Having put over 20 hours into the Xbox 360 version of the game, I immediately felt right at home when playing the PC port; the camera never felt intrusive, controls were solid, and performance was very optimized and fluid.

Controls were very much improved as a whole. The entire squad UI was changed and there was proper accommodation of the mouse, especially when driving the Mako. Unfortunately with the Mako, you can’t remap the controls, so at first handling may be a bit stiff. There’s also some initial awkwardness when turning; the Mako won’t immediately just turn left or right when you hit A or D, instead it’ll also drive forward, so it’s a little awkward when you’re using both forward and left or right to move.

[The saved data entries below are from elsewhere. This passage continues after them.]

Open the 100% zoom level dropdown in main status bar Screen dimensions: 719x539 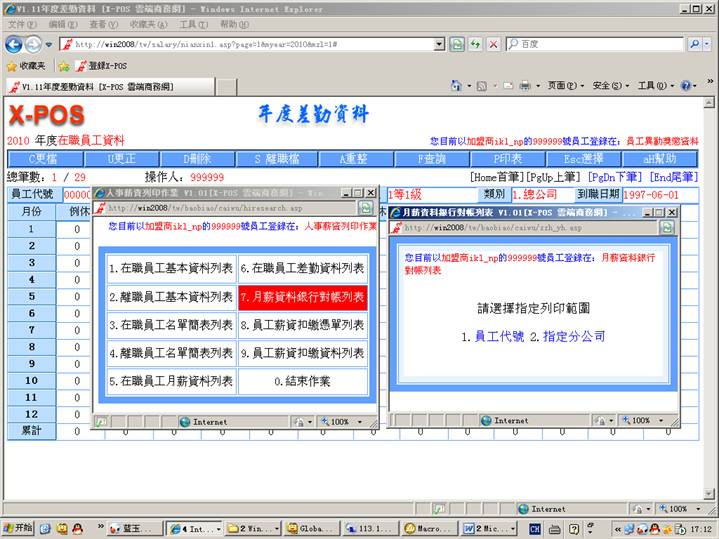(x=682, y=509)
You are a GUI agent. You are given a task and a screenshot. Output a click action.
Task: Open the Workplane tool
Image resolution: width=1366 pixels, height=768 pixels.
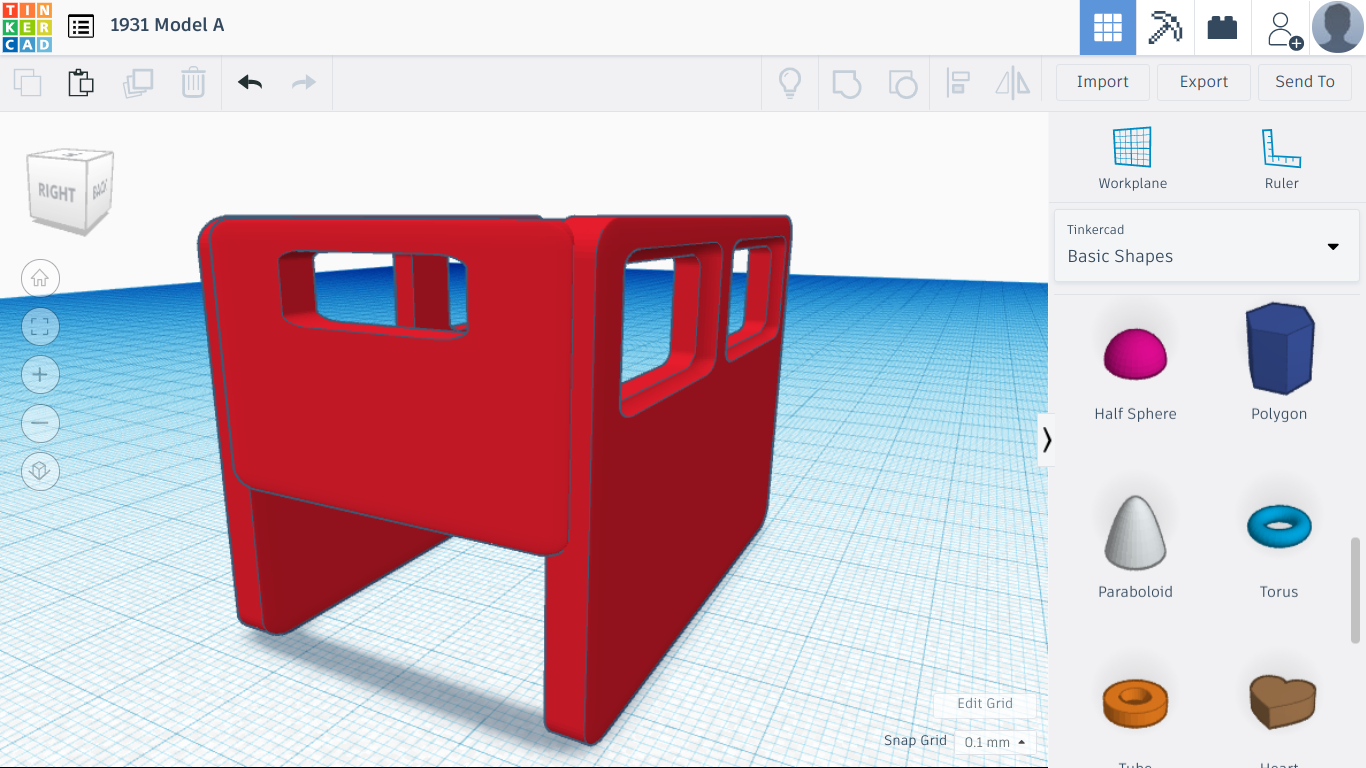[1132, 158]
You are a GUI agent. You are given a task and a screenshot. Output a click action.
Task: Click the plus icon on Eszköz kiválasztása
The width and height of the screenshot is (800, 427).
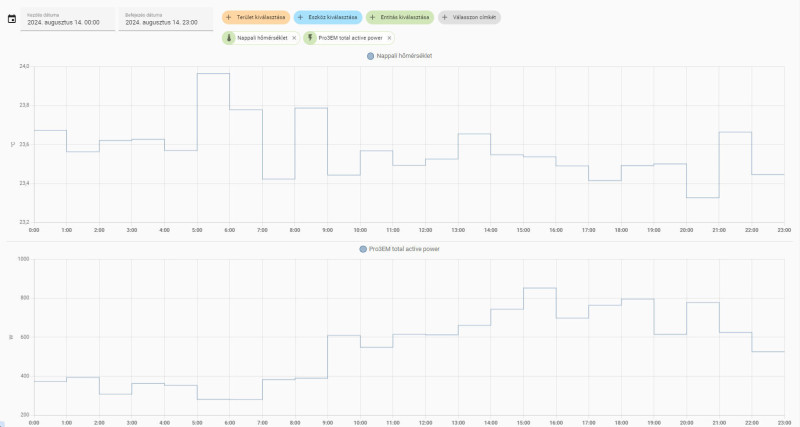point(301,17)
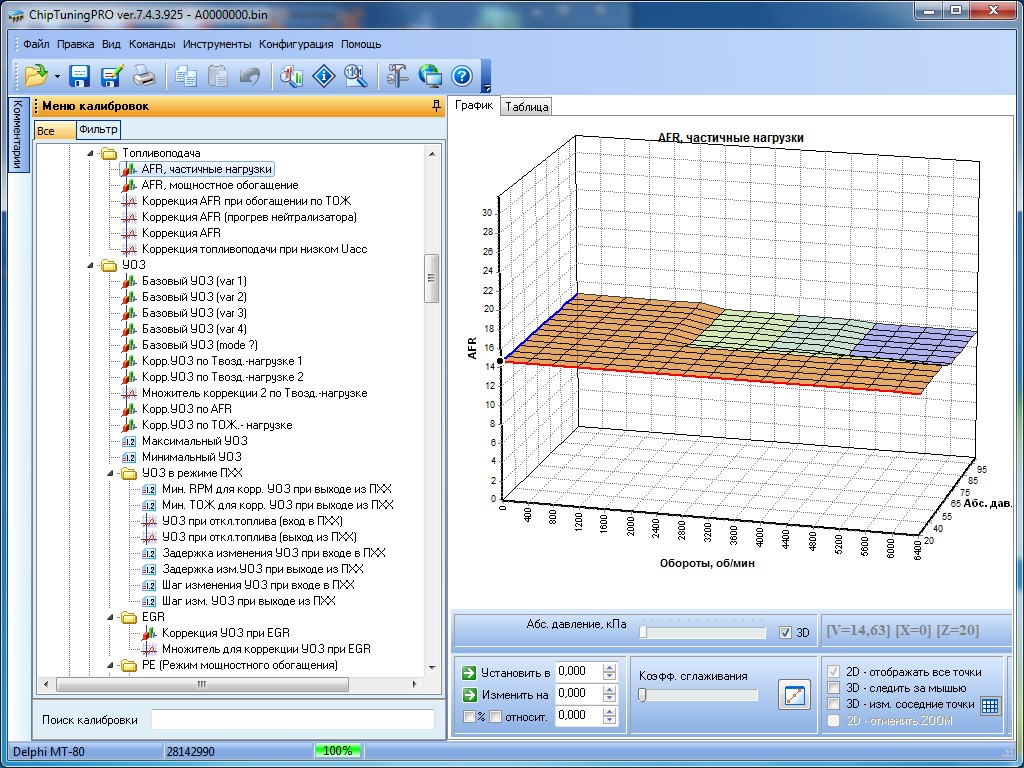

While Mass Effect is an Xbox 360 game at heart, it was only a matter of time till the game moved to its PC cousin. The move to PC allowed the developers to focus on enhancing the visuals for the game with sharper textures and higher resolution support. Along with the crisper graphics, plenty of attention was given to the game’s performance. While the Xbox 360’s hardware is an industry standard, all the gaming PCs in the world are not — what works for one person won’t necessarily work with someone else.

One of the gripes from the console folks were the number of instances when pop-in occurred. While this seems to be just a hardware limitation on consoles, you won’t experience any pop-in on a beefy PC. Even on my mid-range rig, I didn’t experience much — but I did have to endure a few extra loading screens.

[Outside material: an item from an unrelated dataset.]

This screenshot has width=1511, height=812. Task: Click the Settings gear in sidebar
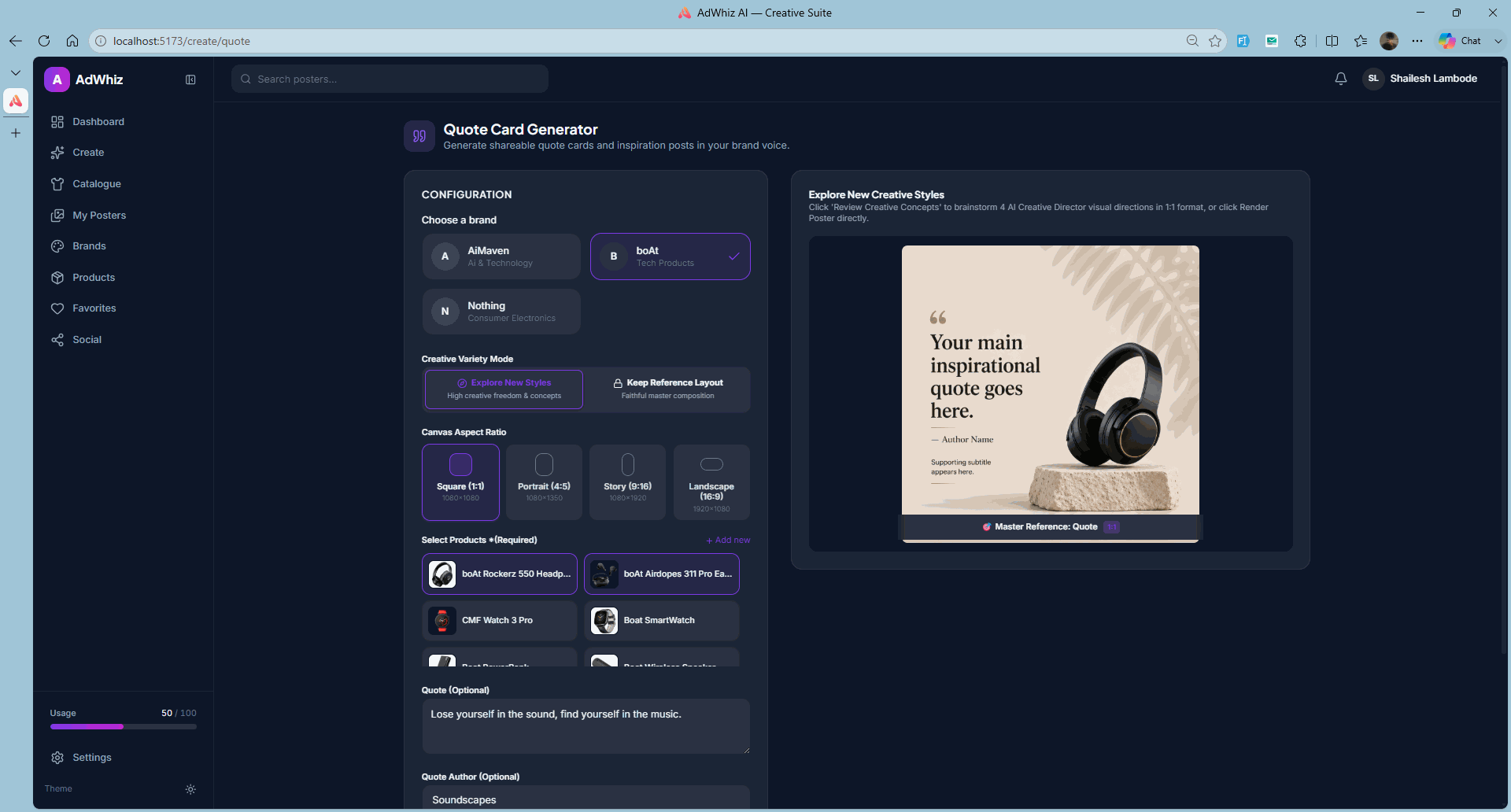point(57,758)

Downloading Mass Effect from EA’s store went off without a hitch and I didn’t encounter any problems installing the game, or when playing the entire game itself. Like I said before, not everyone’s experience with Mass Effect went smoothly and I’ve read accounts of people with PC trouble when trying to run the game, especially on Vista. But thankfully, I played the game from beginning to end without any crashes, errors or game-stopping bugs.

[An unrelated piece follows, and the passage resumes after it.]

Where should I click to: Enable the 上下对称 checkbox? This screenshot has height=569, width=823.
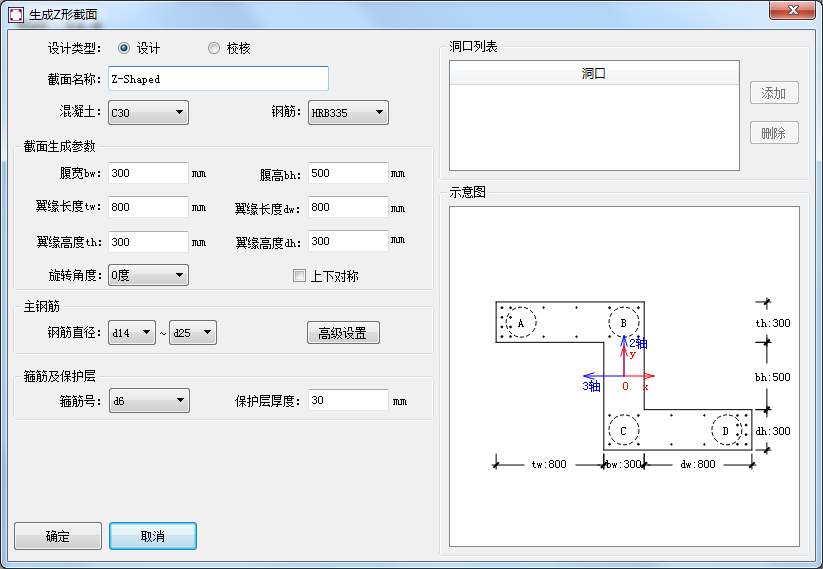[299, 276]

One new addition is a new decryption mini-game. Instead of just hitting buttons in the right order, you now have to guide a tiny arrow towards the center while avoiding little blocks, which reminded me of a stripped-down version of Frogger. The mini-game is very simple, as expected, and it’s a nice change of pace from the insanely easy mini-game featured in the Xbox 360 version. From the middle to the end of the game though, I had so much money and omni-gel that I would just skip the mini-game altogether.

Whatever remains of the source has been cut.